Intel is readying its many-core "Knights Corner" coprocessor for release next year, but programming the 50-core-plus beastie and its 100 or 200 core follow-ons will require a whole new approach to code wrangling. "Something that might have been only a couple per cent overhead at most in a one- or two-core system may become …
It'd be nice if everything was so convenient
This sort of coding (concern for data locality in massively-parallel architectures) has been quite normal in supercomputing for decades. And in the GPGPU programming segment for years. And it still is darn hard. The basic problem is that not all applications nicely slot into something where data will conveniently be located locally to where it is needed. Hence Berkeley can come up with a fastest-ever parallel algorithm for matrix multiplication - because they chose a problem (matrix mult) that *can* take full advantage of the way modern multi-core systems work. And it's *still* hard to code! Try doing the same with parallel algorithms that don't conveniently have data locality and you find the system runs hardly any faster than on a normal CPU because memory bottlenecks dominate. Sure, *sometimes* you can get it faster with tricks like "compute the same variable per core", but funnily enough Intel won't be telling us of all the failures too (which I suspect vastly outweigh the successes - nobody can publish failures because it might just be their lack of imagination in solving the problem and so gets rejected by reviewers).

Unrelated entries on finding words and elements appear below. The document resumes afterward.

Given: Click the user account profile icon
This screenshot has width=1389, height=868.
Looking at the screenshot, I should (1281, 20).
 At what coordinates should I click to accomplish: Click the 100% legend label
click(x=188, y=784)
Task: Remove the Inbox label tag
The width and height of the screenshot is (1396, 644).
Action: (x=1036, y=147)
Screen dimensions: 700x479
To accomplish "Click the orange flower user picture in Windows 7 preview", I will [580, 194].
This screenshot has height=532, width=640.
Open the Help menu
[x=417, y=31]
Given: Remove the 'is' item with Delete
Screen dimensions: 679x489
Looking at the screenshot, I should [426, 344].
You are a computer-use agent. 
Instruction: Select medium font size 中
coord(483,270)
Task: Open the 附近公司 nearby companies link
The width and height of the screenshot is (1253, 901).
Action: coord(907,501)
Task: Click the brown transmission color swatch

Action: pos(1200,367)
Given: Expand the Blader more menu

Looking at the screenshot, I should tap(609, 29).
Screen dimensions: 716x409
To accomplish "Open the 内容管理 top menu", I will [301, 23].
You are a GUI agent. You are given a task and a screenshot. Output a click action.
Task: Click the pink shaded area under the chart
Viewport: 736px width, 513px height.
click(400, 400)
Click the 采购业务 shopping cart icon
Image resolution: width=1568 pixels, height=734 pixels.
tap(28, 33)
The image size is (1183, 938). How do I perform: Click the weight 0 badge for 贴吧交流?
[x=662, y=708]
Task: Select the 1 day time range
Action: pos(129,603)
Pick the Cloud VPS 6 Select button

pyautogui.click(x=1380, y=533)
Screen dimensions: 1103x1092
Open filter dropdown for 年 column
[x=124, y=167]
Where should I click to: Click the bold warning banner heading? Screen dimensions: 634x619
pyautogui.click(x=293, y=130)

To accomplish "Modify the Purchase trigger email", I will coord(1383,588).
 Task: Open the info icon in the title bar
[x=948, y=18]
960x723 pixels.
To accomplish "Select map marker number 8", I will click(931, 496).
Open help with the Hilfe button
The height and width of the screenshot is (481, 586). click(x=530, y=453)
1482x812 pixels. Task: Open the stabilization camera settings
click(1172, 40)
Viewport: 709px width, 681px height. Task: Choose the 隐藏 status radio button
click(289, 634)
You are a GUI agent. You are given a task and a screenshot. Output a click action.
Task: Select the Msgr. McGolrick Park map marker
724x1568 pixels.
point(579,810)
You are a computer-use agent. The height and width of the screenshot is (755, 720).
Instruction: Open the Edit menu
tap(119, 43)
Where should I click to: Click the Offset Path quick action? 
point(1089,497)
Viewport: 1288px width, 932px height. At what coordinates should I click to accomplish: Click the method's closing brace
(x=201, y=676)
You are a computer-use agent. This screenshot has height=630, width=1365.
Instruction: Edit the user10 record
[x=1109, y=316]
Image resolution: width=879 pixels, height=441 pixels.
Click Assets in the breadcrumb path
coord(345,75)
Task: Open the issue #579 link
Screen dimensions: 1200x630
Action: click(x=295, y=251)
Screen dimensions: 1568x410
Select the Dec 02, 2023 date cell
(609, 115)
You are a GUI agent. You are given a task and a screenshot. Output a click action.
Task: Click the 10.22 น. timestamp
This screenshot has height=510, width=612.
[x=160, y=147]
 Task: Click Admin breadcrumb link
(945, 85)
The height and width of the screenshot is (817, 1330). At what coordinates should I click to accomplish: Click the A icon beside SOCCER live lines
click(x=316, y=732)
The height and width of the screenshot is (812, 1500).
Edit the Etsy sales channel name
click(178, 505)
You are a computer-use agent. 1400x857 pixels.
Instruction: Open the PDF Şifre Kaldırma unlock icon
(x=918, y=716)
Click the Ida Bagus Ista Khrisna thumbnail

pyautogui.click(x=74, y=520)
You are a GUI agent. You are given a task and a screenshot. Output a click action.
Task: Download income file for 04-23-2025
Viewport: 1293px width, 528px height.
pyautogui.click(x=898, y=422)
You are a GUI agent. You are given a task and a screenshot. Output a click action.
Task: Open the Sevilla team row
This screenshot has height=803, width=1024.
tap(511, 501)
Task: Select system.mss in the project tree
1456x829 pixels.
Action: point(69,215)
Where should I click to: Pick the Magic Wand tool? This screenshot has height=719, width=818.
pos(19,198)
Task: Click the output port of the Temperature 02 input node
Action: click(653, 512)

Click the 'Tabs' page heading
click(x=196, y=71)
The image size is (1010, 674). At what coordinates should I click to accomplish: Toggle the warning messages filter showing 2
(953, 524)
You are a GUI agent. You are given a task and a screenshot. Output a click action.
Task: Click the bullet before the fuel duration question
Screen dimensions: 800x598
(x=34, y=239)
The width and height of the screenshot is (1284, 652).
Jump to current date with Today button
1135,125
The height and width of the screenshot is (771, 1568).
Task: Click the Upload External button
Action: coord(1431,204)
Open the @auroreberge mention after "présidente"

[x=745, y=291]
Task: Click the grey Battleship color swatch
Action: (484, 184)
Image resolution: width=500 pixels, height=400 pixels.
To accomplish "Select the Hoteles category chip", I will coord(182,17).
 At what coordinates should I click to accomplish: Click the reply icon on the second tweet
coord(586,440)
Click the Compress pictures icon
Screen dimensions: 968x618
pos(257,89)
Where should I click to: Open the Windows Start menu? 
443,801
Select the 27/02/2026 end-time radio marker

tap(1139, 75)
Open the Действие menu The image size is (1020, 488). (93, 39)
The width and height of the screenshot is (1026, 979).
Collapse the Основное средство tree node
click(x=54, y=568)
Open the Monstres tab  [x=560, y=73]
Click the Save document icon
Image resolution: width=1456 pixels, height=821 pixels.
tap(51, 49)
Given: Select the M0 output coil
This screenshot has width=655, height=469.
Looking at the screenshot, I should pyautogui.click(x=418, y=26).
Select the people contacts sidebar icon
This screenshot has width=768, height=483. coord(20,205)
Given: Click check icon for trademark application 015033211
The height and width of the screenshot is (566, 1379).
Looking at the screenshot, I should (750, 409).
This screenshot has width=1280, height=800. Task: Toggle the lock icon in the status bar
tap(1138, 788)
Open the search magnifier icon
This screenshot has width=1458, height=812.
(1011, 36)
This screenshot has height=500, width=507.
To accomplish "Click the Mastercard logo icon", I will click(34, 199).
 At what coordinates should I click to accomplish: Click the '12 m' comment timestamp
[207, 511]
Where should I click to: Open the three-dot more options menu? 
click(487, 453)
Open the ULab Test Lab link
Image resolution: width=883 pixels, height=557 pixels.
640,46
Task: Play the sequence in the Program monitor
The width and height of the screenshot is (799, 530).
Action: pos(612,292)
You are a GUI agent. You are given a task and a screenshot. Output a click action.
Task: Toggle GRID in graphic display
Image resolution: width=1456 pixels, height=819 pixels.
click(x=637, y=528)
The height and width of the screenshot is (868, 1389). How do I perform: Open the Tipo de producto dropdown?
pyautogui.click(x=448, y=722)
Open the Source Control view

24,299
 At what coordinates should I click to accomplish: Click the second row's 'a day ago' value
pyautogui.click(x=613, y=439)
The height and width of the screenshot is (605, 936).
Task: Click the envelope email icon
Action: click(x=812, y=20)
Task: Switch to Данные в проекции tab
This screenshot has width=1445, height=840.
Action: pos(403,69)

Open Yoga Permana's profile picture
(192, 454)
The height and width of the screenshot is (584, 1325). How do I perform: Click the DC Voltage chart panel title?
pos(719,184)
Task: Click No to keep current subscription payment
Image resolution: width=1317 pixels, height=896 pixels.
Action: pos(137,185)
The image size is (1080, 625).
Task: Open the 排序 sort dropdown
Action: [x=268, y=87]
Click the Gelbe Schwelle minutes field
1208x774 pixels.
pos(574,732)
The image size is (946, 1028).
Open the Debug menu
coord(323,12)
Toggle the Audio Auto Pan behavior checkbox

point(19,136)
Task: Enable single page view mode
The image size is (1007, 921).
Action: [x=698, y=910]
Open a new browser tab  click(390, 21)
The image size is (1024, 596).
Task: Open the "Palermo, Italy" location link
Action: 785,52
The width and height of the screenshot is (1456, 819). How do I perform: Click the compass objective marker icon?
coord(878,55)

Sorry, adding more cores onto a chip isn't some kind of revolution - it's an admission of defeat. Trying to tell us that it's our fault 'cause we need to get smarter in coding is raw marketing spin.
Isn't it already a good improvement to have one core per process?
If you think about Google Chrome that would mean one core per tab... sounds nice to me.
but you need more....
you need one core per gestured finger on every pane; its not like the core can do something else while waiting for input. Can it?
maybe it requires a hardware rethink....
I think that 200 * mesi-protocol-latency as a potential memory latency might be a stopper here; that is about the dram speed of an ibm/xt. The expected could be much lower if everyone rewrites their software to suit a rather brain dead architecture.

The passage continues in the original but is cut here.